Texto do documento:
Embora nunca tenha sido exposta ao grande público, o quadro “A Caipirinha” está provocando uma discórdia pública semelhante a que sua autora, Tarsila do Amaral, gerou na plateia durante a Semana de Arte Moderna de São Paulo, em 1922, há quase cem anos. Na ocasião, alguns amaram e outros odiaram o trabalho da artista paulista. Agora que ela é uma unanimidade, a disputa é entre o mundo das artes e os tribunais. Em jogo, o destino da obra: em primeira instância, a Justiça determinou o leilão judicial da obra por considerar fraudulenta a venda do quadro de Salim Shahin ao seu filho Carlos pelo singelo valor de R$ 240 mil. A decisão se baseou no valor da transação, já que, segundo especialistas e a própria sobrinha da artista, também chamada Tarsila do Amaral, a quantia negociada é ultrajante para um objeto tão valioso. A venda por meio de “herança antecipada” teria sido uma manobra para evitar a apreensão do quadro.

ÍCONE Tarsila do Amaral: a mais conhecida representante do modernismo brasileiro (Crédito:Divulgação)

“Para efeito de comparação, seu quadro ‘A Lua’, foi vendido ao Museu de Arte Moderna de Nova York no ano passado por quase R$ 100 milhões”, afirma o leiloeiro James Lisboa, que já trabalhou com diversas obras da artista em 42 anos de carreira. Tarsila do Amaral, a sobrinha homônima, responsável por cuidar das obras da artista, tem dedicado a vida para popularizar a memória artística da tia-avó, que morreu quando ela tinha oito anos. “Lembro bem dela, uma mulher elegante e refinada. Tenho orgulho de compartilharmos o mesmo nome”, relembra.

Tarefa escrita: Escreva a continuação da reportagem sobre a disputa judicial em torno do quadro “A Caipirinha”, começando logo após a última frase apresentada.

Informações exibidas:
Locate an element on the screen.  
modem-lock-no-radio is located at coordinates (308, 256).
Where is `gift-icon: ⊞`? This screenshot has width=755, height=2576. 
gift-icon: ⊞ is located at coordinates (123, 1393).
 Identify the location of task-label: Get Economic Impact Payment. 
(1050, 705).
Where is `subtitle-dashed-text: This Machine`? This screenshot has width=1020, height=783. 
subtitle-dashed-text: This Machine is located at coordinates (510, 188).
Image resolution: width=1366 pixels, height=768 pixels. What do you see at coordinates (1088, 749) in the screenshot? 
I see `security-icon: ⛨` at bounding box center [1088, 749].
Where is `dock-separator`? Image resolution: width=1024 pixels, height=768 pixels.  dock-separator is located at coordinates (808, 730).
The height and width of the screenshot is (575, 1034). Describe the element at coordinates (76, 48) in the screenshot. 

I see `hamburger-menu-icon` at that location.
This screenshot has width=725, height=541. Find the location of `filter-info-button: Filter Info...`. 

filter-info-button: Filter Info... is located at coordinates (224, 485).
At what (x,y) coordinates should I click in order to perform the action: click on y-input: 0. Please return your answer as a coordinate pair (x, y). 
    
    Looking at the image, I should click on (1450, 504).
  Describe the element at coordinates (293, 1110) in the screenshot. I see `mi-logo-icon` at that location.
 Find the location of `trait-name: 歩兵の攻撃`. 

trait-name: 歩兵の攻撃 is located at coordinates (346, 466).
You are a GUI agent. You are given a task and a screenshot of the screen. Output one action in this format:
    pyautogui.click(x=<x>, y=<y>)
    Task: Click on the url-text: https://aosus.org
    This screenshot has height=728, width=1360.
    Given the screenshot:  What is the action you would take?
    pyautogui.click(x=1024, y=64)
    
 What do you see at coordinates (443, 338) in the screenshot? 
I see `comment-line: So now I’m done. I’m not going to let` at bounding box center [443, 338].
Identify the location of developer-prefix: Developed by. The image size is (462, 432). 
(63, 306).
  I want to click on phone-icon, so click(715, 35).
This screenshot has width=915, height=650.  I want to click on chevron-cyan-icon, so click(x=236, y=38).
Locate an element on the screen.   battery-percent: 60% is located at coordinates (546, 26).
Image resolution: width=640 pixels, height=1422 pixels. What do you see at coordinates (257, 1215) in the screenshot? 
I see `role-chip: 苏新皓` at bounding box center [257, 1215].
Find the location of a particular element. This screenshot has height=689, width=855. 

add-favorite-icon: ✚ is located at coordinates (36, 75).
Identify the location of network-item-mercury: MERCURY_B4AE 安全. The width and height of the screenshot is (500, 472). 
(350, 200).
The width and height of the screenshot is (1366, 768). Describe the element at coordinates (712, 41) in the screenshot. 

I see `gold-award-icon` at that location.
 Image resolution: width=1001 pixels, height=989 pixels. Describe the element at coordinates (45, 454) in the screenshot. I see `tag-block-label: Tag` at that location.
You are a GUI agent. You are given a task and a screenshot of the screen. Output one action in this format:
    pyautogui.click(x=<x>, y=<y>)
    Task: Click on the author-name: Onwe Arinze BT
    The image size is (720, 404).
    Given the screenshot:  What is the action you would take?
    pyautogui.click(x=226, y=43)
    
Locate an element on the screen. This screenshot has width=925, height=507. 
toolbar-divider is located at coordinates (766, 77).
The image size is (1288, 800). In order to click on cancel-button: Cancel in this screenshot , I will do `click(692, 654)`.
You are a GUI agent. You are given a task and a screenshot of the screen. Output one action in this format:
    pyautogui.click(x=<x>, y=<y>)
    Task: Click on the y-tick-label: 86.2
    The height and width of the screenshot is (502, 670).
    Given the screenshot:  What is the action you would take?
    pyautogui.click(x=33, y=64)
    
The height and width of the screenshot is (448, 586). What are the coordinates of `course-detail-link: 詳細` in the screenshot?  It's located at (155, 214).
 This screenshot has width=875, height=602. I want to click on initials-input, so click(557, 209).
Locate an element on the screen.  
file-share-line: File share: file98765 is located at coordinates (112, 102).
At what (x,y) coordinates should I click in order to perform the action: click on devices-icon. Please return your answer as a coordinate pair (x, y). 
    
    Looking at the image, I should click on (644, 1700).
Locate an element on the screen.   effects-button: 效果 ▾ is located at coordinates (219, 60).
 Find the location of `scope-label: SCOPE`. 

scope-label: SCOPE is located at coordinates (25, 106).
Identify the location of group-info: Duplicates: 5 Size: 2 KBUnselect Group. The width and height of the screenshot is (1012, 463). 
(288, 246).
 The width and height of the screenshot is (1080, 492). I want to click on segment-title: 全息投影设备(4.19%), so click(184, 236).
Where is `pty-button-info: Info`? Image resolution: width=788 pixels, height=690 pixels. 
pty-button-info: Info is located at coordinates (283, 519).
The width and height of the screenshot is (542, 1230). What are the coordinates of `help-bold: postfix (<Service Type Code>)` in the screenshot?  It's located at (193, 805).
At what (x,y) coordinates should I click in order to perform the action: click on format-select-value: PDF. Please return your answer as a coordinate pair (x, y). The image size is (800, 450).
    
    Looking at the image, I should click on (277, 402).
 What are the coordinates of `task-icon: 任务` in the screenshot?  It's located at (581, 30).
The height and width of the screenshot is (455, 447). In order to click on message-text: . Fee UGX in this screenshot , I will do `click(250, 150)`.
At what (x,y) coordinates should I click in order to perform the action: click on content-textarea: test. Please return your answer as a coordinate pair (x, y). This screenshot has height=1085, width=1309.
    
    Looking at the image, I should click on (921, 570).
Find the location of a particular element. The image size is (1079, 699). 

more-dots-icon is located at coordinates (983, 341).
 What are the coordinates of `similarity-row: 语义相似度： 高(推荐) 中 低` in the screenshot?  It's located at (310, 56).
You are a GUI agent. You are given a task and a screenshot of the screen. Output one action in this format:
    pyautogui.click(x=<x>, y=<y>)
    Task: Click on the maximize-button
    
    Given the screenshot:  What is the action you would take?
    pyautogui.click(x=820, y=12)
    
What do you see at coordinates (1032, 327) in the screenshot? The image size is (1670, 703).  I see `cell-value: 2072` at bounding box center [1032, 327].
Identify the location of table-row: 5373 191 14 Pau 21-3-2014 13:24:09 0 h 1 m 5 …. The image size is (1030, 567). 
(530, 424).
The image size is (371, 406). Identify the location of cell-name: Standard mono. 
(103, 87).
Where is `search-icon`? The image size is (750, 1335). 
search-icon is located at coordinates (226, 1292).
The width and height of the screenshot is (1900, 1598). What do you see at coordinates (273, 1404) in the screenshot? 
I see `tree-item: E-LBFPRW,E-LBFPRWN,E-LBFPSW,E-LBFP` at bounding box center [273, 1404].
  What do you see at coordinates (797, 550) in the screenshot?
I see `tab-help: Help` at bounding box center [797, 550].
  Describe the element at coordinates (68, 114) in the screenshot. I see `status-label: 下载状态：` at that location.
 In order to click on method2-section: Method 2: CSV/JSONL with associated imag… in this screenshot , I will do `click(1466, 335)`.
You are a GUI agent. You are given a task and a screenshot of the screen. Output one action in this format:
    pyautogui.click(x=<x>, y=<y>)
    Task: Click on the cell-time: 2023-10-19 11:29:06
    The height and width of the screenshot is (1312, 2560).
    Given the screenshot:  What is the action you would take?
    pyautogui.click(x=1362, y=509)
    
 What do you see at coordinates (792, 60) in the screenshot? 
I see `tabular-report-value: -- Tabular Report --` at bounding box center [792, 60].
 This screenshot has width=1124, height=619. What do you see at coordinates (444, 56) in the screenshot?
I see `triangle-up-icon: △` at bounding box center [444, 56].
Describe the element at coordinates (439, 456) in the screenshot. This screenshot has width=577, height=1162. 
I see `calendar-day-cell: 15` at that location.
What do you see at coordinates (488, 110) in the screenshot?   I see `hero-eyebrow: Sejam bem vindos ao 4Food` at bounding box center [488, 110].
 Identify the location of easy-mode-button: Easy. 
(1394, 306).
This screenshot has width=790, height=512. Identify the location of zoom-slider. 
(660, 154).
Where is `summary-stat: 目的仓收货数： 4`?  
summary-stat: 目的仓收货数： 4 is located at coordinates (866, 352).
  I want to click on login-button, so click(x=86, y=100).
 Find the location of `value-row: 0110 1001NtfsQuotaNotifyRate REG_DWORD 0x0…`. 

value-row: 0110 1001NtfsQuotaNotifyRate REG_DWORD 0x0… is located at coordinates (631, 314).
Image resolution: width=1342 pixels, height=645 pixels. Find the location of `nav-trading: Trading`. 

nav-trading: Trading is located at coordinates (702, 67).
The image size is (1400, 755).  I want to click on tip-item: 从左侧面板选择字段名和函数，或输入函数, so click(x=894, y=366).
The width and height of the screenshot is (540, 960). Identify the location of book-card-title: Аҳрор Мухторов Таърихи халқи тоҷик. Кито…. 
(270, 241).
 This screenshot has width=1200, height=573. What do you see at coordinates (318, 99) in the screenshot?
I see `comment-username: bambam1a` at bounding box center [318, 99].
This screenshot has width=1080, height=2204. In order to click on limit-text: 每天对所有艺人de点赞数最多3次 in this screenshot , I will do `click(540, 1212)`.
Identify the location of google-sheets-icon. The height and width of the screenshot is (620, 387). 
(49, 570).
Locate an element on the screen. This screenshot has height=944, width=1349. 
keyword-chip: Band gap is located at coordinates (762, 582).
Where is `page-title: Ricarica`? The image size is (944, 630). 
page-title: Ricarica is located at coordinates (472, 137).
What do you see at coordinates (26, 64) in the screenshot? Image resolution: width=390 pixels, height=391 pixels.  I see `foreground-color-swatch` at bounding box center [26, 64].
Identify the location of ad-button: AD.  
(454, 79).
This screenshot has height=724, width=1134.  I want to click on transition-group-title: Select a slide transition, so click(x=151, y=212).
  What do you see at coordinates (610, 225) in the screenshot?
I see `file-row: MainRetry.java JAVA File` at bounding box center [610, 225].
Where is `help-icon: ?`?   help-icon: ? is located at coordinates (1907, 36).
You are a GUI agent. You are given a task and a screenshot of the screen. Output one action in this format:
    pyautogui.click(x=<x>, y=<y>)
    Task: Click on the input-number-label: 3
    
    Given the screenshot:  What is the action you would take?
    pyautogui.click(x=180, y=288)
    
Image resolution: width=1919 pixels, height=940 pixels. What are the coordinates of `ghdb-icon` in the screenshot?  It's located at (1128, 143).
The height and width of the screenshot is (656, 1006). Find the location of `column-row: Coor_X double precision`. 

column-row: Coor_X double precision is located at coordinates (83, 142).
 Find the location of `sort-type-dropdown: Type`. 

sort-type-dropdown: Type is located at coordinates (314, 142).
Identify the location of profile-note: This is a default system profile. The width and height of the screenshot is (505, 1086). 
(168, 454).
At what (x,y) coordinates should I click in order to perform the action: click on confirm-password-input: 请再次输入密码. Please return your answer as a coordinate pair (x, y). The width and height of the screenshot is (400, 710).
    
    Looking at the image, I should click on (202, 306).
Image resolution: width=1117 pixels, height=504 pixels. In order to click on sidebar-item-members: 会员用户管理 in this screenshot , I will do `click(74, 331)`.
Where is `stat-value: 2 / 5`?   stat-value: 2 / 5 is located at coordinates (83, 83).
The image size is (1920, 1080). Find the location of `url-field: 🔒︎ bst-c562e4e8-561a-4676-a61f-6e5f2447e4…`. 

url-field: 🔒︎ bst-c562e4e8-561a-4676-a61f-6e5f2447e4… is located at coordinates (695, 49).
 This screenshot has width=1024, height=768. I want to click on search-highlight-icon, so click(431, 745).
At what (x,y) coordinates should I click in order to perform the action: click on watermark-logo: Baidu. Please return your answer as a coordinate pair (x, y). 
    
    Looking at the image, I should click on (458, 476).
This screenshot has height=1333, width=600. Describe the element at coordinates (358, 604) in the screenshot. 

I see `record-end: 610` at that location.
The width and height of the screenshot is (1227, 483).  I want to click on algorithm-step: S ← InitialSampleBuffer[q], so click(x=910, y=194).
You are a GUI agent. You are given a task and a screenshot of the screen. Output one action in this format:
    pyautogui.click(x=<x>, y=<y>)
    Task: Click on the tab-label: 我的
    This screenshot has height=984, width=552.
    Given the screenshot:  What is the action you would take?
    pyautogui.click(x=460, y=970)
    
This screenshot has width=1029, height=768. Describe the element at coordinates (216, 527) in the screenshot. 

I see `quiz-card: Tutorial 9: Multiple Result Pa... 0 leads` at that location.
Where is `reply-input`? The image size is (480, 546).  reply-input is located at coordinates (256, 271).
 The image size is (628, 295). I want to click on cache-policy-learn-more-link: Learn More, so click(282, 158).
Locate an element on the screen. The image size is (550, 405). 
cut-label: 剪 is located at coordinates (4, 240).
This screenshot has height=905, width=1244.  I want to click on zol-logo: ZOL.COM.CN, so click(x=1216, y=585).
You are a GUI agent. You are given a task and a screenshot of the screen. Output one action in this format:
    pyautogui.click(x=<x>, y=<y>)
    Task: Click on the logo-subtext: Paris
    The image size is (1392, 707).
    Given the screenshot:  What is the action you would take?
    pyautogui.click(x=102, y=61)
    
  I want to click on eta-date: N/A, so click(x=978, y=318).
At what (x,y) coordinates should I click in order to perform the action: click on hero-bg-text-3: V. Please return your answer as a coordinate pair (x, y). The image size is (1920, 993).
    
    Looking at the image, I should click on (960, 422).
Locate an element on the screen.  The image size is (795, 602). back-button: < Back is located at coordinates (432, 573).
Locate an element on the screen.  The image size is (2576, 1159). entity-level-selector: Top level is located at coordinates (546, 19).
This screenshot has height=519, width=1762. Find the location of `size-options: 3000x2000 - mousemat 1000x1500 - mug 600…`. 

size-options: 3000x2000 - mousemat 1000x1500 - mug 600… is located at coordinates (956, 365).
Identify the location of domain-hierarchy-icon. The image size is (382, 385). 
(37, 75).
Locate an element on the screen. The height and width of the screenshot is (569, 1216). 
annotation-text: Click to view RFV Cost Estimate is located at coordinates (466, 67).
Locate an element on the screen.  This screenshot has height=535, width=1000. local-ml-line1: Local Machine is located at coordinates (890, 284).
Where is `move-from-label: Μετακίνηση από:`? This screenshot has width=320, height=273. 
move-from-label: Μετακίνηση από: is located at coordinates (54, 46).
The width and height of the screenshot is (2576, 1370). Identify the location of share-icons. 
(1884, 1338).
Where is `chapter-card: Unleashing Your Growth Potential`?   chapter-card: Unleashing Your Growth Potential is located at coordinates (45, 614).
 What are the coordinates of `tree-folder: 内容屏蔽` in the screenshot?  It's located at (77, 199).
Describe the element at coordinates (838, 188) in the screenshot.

Resultado da tarefa:
Tarsilinha, como é conhecida, gostaria que o quadro fosse para um museu. “A exposição em que Tarsila participou com outros artistas no museu TATE Modern, em Londres, levou um milhão de pessoas ao local. A exposição “Tarsila Popular”, no Museu de Arte de São Paulo (Masp), em 2019, foi vista por mais de 400 mil pessoas e ultrapassou até mesmo a do famoso impressionista francês Monet, um dos pintores mais populares da história. “Se for a leilão popular, ‘A Caipirinha’ pode chegar a valores exorbitantes”, afirma James Lisboa, citando o lance inicial de R$ 42,5 milhões. A família Schahin conseguiu, na segunda-feira, 6, um reconhecimento na Justiça de que não houve fraude. O advogado Adelmo da Silva Emerenciano, que representa Salim Schahin, critica a decisão. “Foi uma decisão emocional. Há documentos, fatos e dados que mostram com clareza que a possibilidade de fraude seria impossível”, afirma. Por enquanto, o leilão está de pé.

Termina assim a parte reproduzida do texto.